11.5. WMSHistory & PilotsHistory Monitoring

The WorkloadManagement/StatesAccountingAgent creates, every 15 minutes, a snapshot with the contents of JobDB and PilotAgentsDB and sends it to an Elasticsearch-based database. This same agent can also report the WMSHistory to the MySQL backend used by the Accounting system (which is in fact the default).

Optionally, you can use an MQ system (like ActiveMQ) for failover, even though the agent already has a simple failover mechanism. You can configure the MQ in the local dirac.cfg file where the agent is running:

      MQType = Stomp
      Port = 61613
      User = monitoring
      Password = seecret
          Acknowledgement = True

11.6. Monitoring of DIRAC Agents and Services

When enabled, this will report the activity of DIRAC agents and services, including parameters such as CPU and Memory usage, but also cycle duration of agents, or response time, queries and threads of the services.

11.7. RMS Monitoring

This type is used to monitor behaviour pattern of requests executed by RequestManagementSystem.

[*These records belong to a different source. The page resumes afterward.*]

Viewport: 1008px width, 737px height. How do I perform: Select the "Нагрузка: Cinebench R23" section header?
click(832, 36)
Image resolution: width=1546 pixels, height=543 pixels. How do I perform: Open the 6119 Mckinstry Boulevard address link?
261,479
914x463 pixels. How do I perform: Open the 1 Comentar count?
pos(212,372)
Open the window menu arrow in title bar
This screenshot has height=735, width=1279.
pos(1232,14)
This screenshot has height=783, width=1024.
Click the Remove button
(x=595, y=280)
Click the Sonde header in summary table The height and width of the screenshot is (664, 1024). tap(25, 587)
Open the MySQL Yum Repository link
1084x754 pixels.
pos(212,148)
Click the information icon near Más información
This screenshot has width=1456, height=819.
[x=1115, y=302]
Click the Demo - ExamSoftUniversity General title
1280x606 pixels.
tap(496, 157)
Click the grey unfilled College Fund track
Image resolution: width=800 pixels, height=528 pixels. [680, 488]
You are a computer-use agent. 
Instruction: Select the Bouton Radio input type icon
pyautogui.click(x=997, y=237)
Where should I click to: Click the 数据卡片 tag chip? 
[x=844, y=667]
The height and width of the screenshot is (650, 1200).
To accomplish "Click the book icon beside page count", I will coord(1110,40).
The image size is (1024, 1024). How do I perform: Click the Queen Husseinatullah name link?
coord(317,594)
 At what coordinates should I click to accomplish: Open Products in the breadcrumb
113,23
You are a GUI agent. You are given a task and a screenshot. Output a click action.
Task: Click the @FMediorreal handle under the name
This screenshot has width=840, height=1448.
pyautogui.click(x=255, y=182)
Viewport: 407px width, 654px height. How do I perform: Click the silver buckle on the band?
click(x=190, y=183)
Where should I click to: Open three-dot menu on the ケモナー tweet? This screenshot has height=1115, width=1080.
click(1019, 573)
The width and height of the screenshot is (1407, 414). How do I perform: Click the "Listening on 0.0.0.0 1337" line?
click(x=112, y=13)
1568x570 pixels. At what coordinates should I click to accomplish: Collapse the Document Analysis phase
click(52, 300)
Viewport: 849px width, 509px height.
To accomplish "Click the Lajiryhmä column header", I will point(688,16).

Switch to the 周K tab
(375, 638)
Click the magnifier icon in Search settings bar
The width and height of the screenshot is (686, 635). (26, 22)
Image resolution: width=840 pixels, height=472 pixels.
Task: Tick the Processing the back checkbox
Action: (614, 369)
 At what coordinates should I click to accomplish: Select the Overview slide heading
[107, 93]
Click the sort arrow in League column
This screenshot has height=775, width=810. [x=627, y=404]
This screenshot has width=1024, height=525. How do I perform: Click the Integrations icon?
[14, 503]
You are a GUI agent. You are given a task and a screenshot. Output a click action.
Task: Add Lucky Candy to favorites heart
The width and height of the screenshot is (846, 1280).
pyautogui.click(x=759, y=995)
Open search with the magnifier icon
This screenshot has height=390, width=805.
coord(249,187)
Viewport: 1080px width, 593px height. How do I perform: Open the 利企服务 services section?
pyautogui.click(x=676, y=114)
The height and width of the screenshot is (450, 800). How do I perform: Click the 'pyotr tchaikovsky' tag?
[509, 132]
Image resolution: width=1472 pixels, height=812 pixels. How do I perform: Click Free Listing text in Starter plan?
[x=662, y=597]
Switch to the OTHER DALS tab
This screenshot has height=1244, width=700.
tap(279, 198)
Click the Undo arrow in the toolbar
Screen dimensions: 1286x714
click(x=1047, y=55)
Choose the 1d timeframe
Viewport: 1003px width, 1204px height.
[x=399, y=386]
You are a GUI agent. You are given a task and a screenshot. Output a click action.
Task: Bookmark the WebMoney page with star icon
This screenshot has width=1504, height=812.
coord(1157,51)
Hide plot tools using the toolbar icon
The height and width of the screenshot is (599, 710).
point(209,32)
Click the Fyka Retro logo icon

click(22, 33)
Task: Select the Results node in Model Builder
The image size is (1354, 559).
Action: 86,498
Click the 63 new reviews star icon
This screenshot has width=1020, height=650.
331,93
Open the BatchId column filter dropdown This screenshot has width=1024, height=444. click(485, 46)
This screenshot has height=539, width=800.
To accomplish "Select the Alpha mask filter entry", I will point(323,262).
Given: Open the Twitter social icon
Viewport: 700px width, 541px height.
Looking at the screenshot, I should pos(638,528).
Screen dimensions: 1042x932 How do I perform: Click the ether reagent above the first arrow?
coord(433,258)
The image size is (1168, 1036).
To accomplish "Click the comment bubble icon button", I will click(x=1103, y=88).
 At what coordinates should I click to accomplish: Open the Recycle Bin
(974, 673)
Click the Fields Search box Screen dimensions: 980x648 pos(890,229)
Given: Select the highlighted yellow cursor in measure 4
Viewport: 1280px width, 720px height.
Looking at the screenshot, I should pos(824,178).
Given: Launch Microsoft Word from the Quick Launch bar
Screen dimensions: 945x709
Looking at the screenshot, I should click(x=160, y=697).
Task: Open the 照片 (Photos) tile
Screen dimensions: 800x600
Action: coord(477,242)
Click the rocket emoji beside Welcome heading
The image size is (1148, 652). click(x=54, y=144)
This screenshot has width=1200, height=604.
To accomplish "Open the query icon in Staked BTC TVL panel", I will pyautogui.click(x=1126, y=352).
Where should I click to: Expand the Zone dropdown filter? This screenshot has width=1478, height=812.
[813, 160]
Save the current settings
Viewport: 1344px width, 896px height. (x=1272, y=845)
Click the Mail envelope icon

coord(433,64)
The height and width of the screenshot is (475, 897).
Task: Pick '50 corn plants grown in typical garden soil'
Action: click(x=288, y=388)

11.8. PilotSubmission Monitoring

This monitoring type reports statistics of the pilot submissions done by the SiteDirector, including parameters such as the total number of submissions and the succeded ones.

11.9. Data Operation Monitoring

This monitoring enables the reporting of information about the data operation such as the cumulative transfer size or the number of succeded and failed transfers.

It will also fill an index called faileddataoperation_index containing entries for individual interactive failures (CLI, Job, etc).

11.10. Accessing the Monitoring information

After you installed and configured the Monitoring system, you can use the Monitoring web application for the types WMSHistory and RMS.

However, every type can directly be monitored in Kibana dashboards that can be imported into your Elasticsearch (or Opensearch) instance. You can find and import these dashboards from DIRAC/dashboards as per the following example. Grafana dashboards are also provided for some of the types.

Kibana dashboard for WMSHistory

A dashboard for WMSHistory monitoring WMSDashboard is available here for import as a NDJSON (as support for JSON is being removed in the latest versions of Kibana). The dashboard may not be compatible with older versions of ElasticSearch. To import it in the Kibana UI, go to Management -> Saved Objects -> Import and import the JSON file.

Note: the JSON file already contains the index patterns needed for the visualizations. You may need to adapt the index patterns to your existing ones.